The bill is supported by the nonprofit Veterans Exploring Treatment Solutions, which supports research into the possible benefits of psychedelics for treating depression and other conditions among military veterans and helps them obtain such treatment abroad.
“Psychedelic research has ground to halt in California — including numerous VA studies, “ said its director of public policy, Khurshid Khoja. If the Legislature does not act swiftly, the state will see “a rapid exodus of skilled researchers from California universities and research institutions to pursue their critically important work elsewhere — not to mention capital flight by funders who’ll deploy research dollars outside the state.”
“AB 2841 is an urgently needed response to address this crisis,” Khoja said.
To many researchers, however, AB 2841 does not go far enough. Dozens of scientists have called for the panel to be eliminated, arguing that even when it was meeting regularly, it was an unnecessary obstruction to research already being scrutinized by other government and institutional reviewers.
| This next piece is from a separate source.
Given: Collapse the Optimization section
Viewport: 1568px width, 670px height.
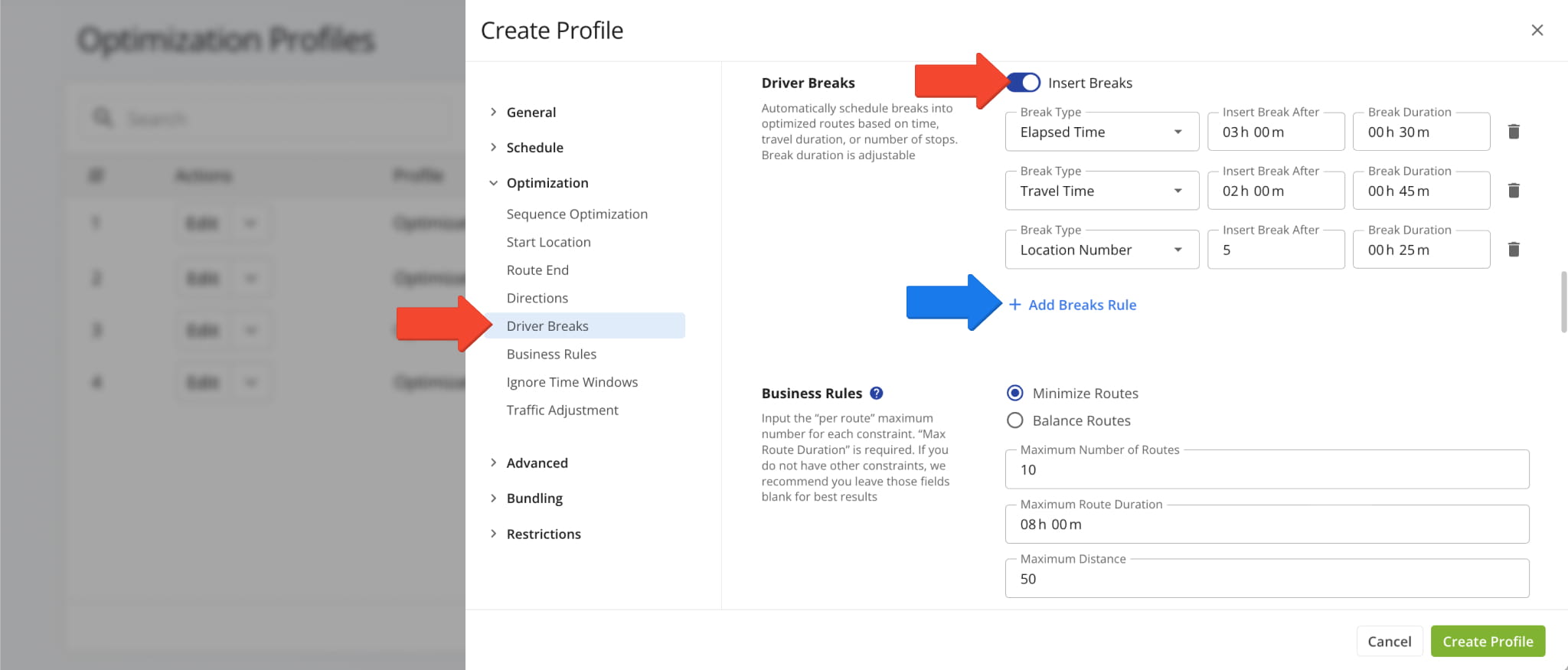Looking at the screenshot, I should coord(494,183).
In a letter to Gov. Gavin Newsom, a coalition of researchers argued that undergoing the state review could delay a study by at least five months, resulting in more than $100,000 in “unnecessary staff expenditures” in that time. Because other states don’t have that hurdle, they argued, California researchers are losing out on competitive funding — and Californians miss chances to participate in local trials for emerging treatments.
UCLA psychologist and addiction researcher Steven Shoptaw called it “an unequal burden on addiction research” compared with other scientific studies.
The California panel has been vetting not only studies that involve federally restricted drugs, but also those assessing any kind of medication to treat addiction, said Dr. Phillip Coffin, a UC San Francisco professor of medicine who has called to eliminate the panel.
“If I’m testing Prozac for depression, or Prozac for any other disease, I can do my research without waiting” for the committee, he said, but “If I’m testing Prozac for addiction, I have to wait.” By maintaining such barriers, Coffin argued, “we are seriously harming any chance California has of responding to the addiction crisis.”
Short of eliminating the panel, some have also argued for amending the law to exempt any researchers who have gotten federal approval to do such research.
Others have argued that the panel has a valuable role, even for studies that have undergone review by the FDA or other entities. An analysis of AB 2841 prepared for the Assembly Committee on Health said state data from the Department of Justice show that the Research Advisory Panel regularly catches issues with drug safety, consent forms missing important information about safety and privacy, and other potential problems.
The panel “has a record of providing an extra level of protection, which is important given the volume of controlled substance research that occurs in California,” the analysis said. In addition, the committee analysis said the panel is “the only one which ensures that studies conducted in California comply with state law.”
Coffin disputed such arguments, saying that in his experience and that of many other researchers, its feedback had not “improved patient safety or remotely justified the extreme delays.”
If it is truly finding problems that have escaped other reviewers, he argued, “then all research — not just addiction treatment and controlled substances — should be forced to go through this panel.”